Task to carry out
Copy the rows below verbatim, everything from the first row down to the line containing "point(262,52)", including both of those lines and nothing after them.

Data for this exercise

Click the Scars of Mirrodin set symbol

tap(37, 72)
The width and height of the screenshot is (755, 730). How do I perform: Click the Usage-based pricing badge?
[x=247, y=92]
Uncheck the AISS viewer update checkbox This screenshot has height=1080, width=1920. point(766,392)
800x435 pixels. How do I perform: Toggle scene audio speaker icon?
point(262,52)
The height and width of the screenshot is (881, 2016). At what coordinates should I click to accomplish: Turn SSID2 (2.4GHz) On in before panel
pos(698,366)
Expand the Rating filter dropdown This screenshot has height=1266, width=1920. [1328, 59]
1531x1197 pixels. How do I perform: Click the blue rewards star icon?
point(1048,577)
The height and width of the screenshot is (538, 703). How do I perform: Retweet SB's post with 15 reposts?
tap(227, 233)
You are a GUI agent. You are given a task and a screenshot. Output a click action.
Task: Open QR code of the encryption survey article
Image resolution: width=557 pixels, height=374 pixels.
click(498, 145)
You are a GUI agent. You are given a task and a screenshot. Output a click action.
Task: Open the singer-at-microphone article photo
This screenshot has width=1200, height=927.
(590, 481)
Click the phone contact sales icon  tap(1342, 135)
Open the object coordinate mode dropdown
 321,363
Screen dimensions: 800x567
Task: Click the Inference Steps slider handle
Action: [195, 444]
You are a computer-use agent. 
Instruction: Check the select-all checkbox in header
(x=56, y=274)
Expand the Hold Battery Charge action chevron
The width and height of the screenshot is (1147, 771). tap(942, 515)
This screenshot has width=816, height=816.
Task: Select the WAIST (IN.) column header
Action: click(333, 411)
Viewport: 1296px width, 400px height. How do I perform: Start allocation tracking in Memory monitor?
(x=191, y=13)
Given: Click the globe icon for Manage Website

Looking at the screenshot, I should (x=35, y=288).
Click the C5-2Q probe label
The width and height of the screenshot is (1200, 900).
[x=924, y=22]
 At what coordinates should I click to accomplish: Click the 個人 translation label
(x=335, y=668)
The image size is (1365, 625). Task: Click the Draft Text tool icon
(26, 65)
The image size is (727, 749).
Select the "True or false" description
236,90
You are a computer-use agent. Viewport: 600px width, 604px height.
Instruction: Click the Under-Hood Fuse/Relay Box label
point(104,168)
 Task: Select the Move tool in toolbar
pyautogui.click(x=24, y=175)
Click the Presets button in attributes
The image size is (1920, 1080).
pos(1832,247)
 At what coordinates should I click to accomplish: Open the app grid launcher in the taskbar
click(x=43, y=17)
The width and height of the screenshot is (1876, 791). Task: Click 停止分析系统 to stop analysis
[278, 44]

Full answer
Click the Scars of Mirrodin set symbol

tap(37, 72)
The width and height of the screenshot is (755, 730). How do I perform: Click the Usage-based pricing badge?
[x=247, y=92]
Uncheck the AISS viewer update checkbox This screenshot has height=1080, width=1920. point(766,392)
800x435 pixels. How do I perform: Toggle scene audio speaker icon?
point(262,52)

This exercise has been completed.